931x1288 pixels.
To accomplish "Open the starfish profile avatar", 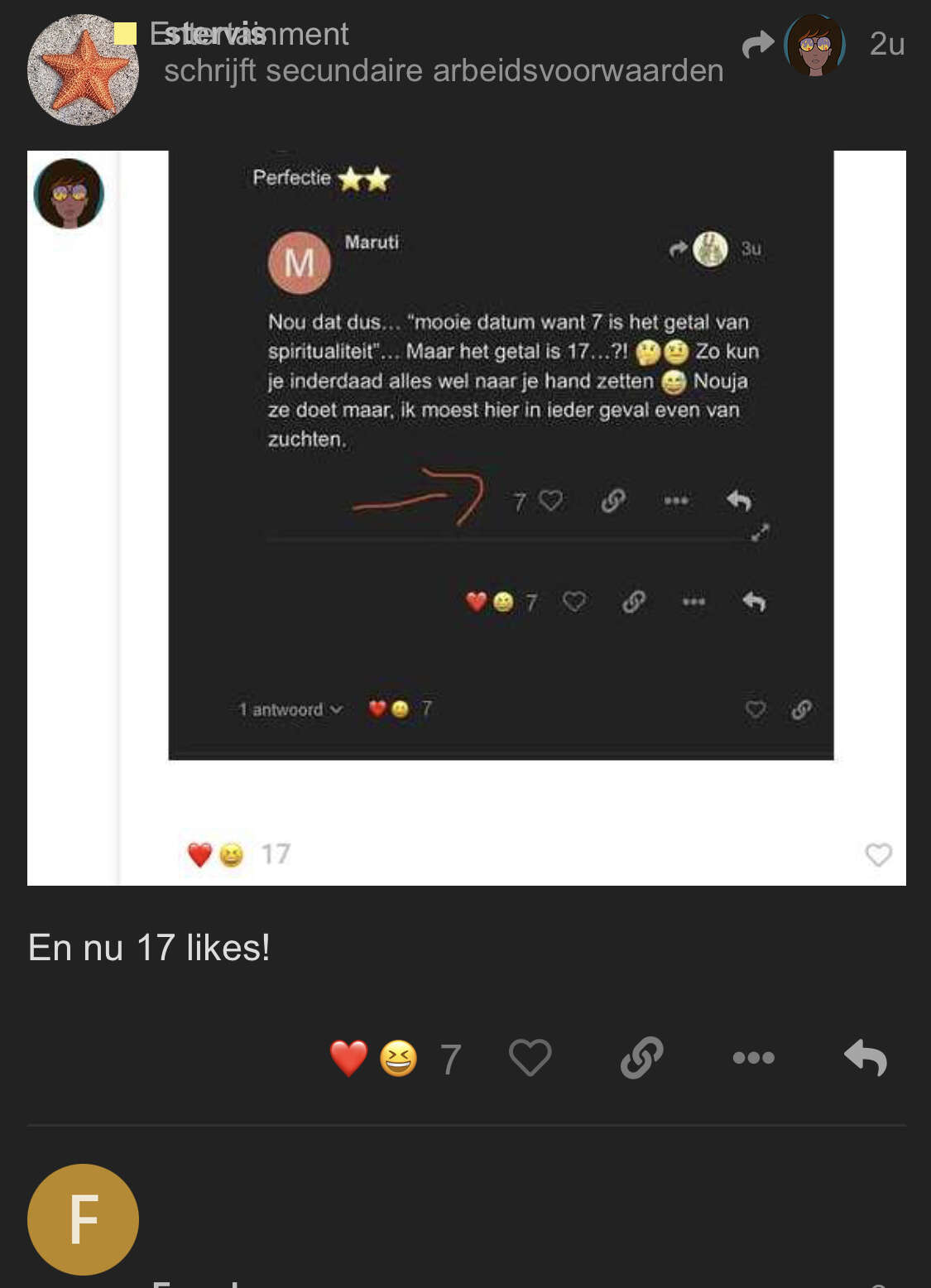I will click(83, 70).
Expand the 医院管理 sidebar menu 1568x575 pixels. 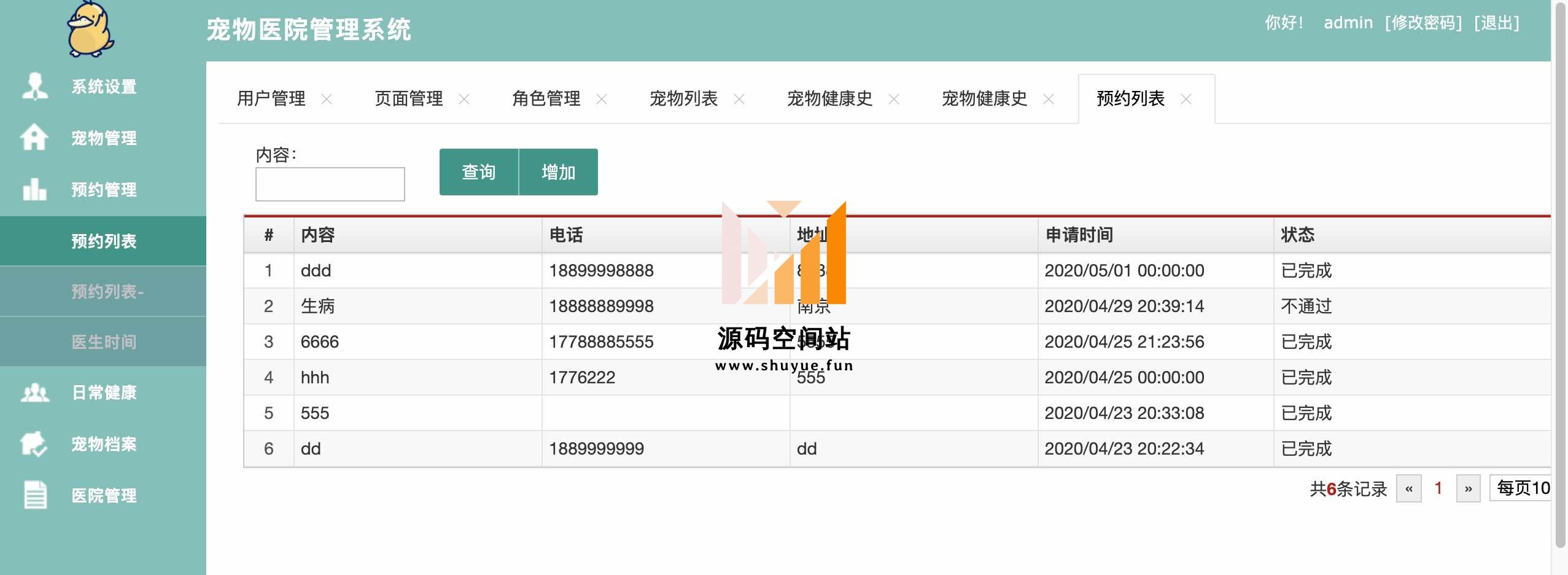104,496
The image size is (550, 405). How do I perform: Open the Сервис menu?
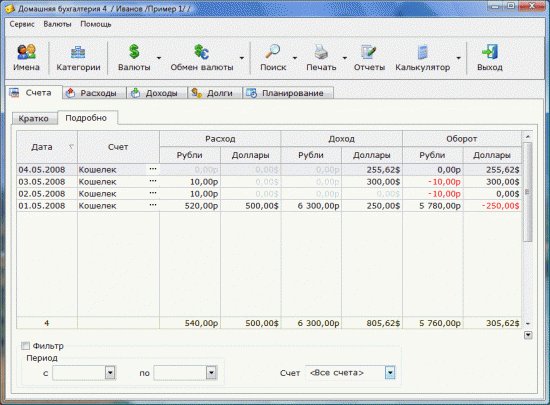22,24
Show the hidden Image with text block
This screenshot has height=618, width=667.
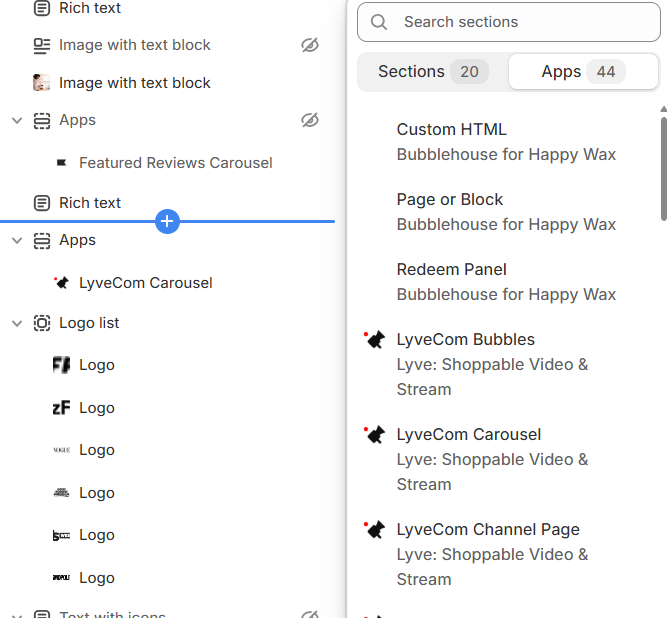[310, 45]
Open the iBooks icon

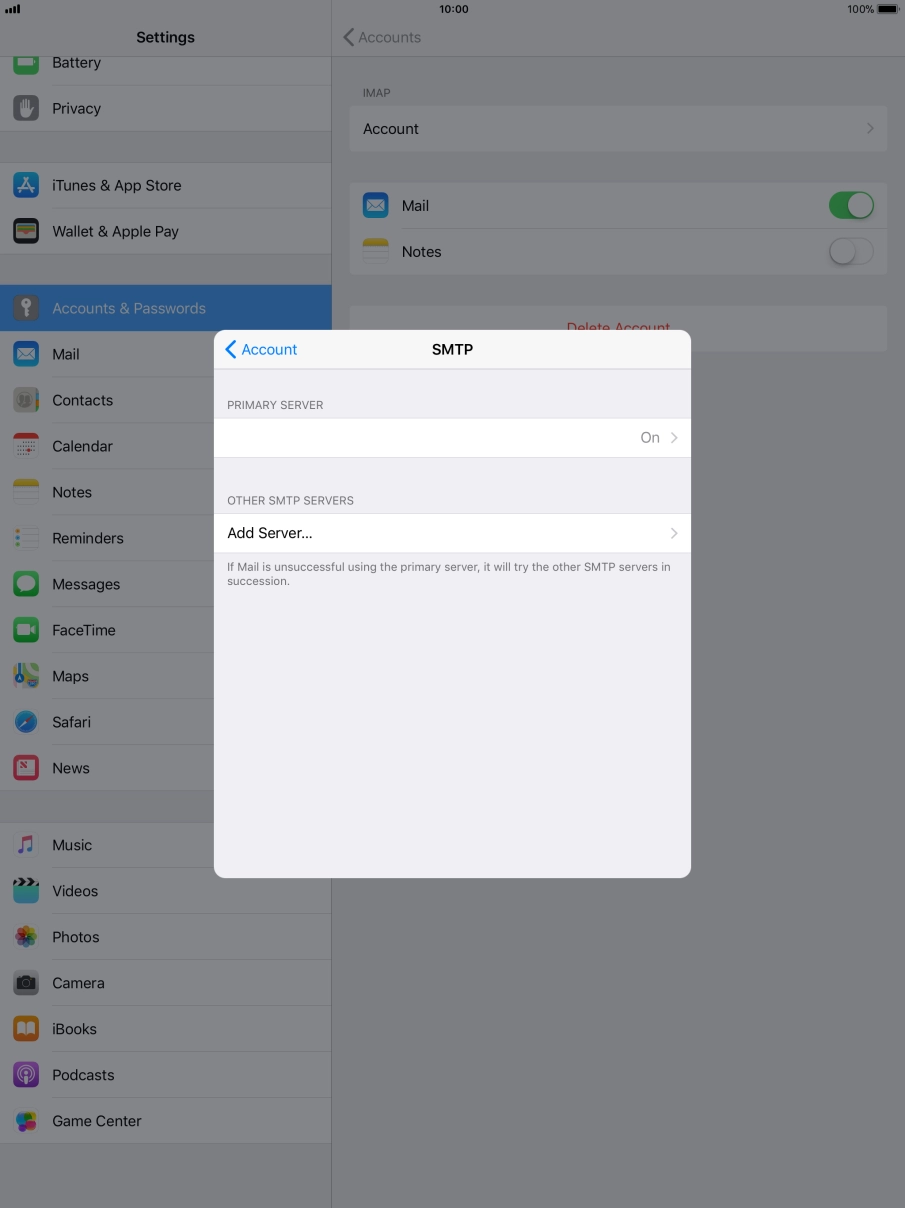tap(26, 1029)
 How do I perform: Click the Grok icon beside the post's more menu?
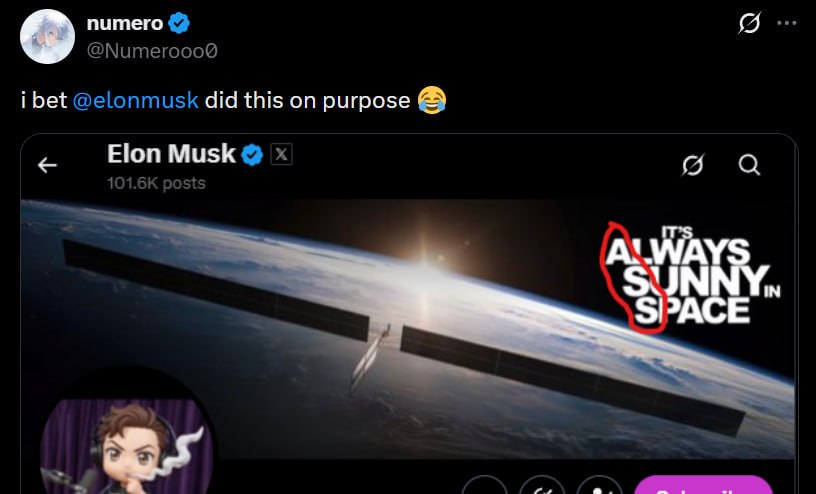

ASSIGNMENT >> Repeat, exactly and only, the lines from the one containing "Show the hidden Image with text block" through the final line of the data, both ends included, leaving out any picture.

REPLY TO THE EXERCISE >>
Show the hidden Image with text block
This screenshot has height=618, width=667.
[310, 45]
Open the iBooks icon

tap(26, 1029)
 How do I perform: Click the Grok icon beside the post's more menu?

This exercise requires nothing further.